Only the lines below from the one containing "You are a GUI" through the one containing "Select the pan/move" belong in the answer, set down exactly, with the pictures left out.
==========
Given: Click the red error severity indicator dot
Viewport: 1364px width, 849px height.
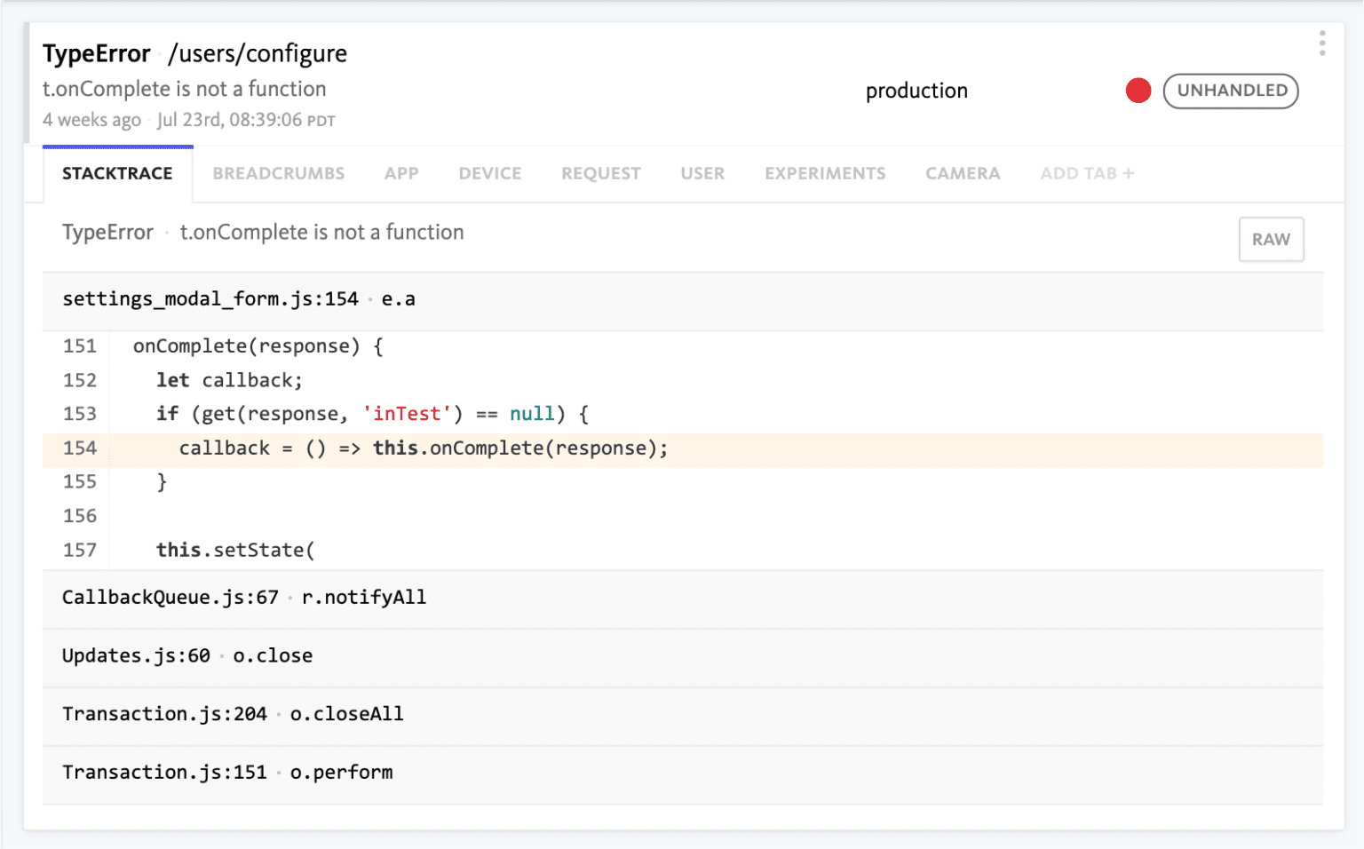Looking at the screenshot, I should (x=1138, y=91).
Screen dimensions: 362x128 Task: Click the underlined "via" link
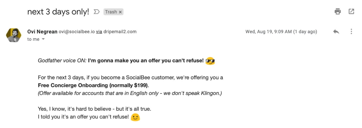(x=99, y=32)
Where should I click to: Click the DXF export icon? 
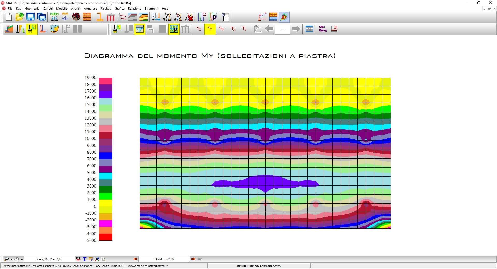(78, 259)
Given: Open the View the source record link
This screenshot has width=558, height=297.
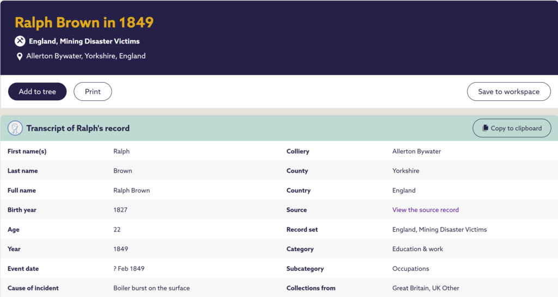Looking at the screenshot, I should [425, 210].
==========
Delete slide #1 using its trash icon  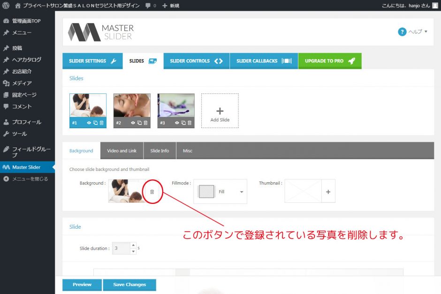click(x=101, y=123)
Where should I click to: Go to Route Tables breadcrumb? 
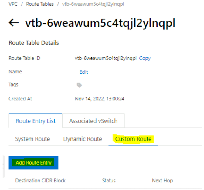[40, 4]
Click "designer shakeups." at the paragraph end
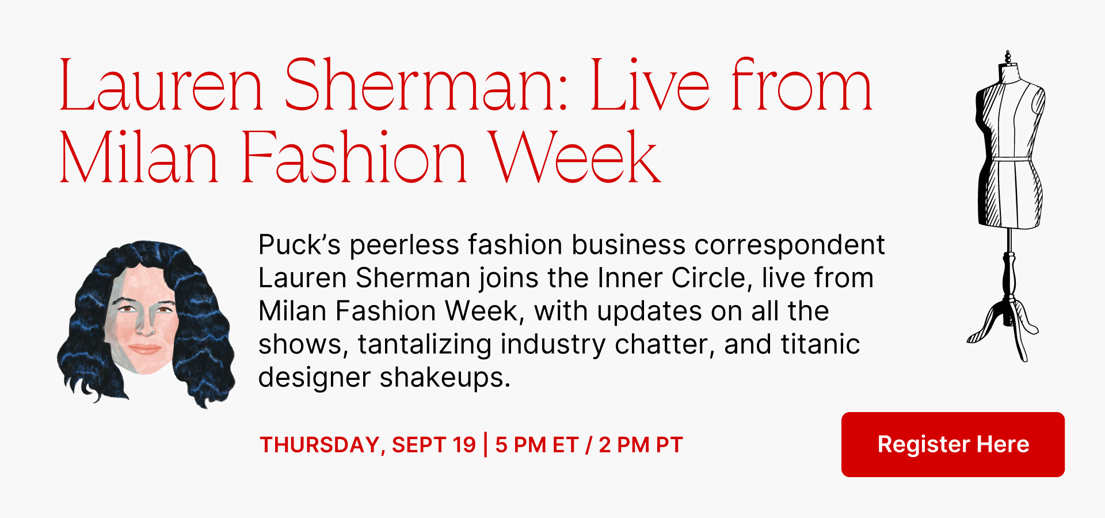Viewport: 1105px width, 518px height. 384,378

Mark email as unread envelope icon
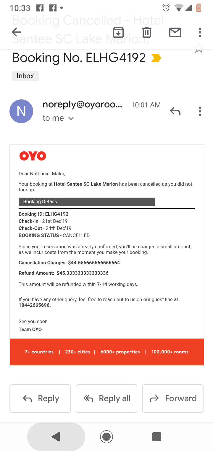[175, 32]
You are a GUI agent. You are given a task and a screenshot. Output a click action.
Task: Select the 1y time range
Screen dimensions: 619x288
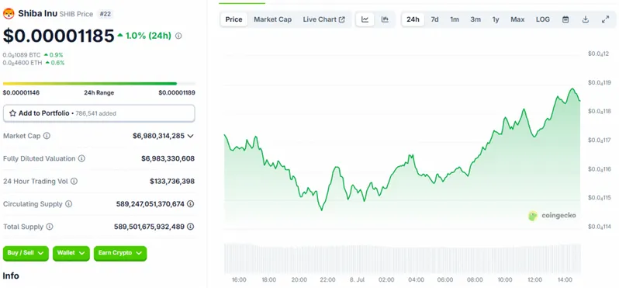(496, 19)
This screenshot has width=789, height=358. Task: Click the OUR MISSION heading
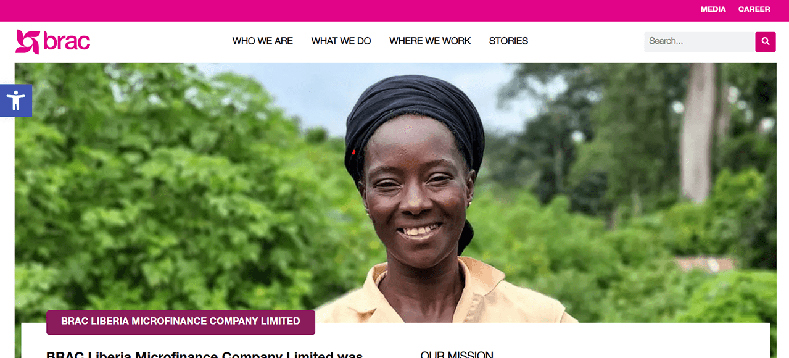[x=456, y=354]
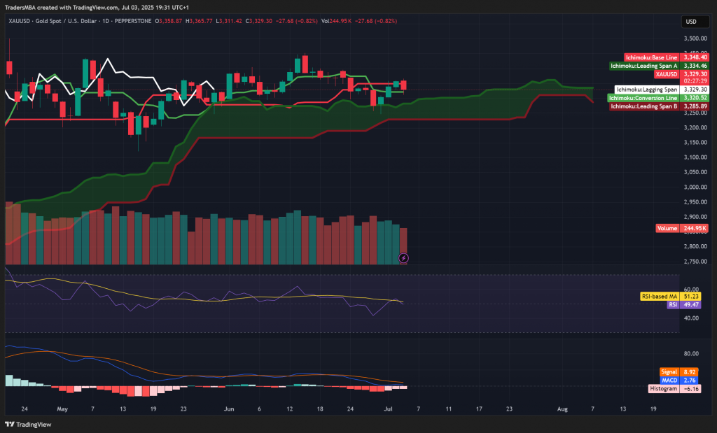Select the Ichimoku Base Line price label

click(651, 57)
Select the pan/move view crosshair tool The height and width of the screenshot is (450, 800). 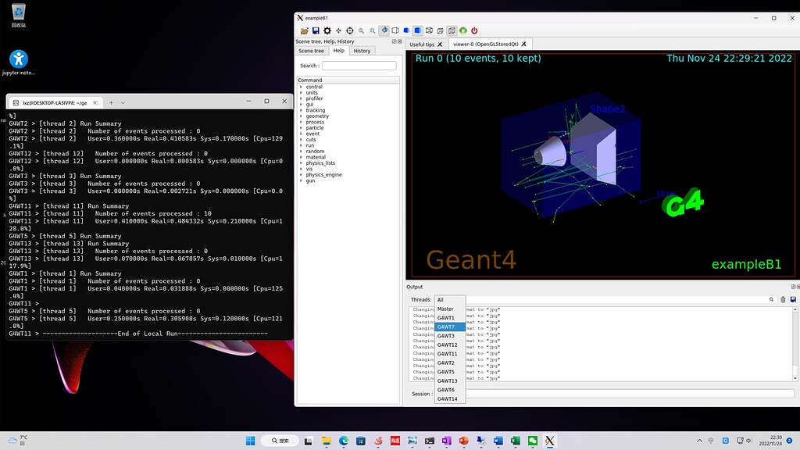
==========
[Solution]
You are a GUI agent. You are given a task and a screenshot. Output a click action.
Task: Select the 1y time range
Screen dimensions: 619x288
(496, 19)
This screenshot has width=789, height=358. Task: Click the OUR MISSION heading
[x=456, y=354]
Select the Ichimoku Base Line price label

click(651, 57)
Select the pan/move view crosshair tool The height and width of the screenshot is (450, 800). 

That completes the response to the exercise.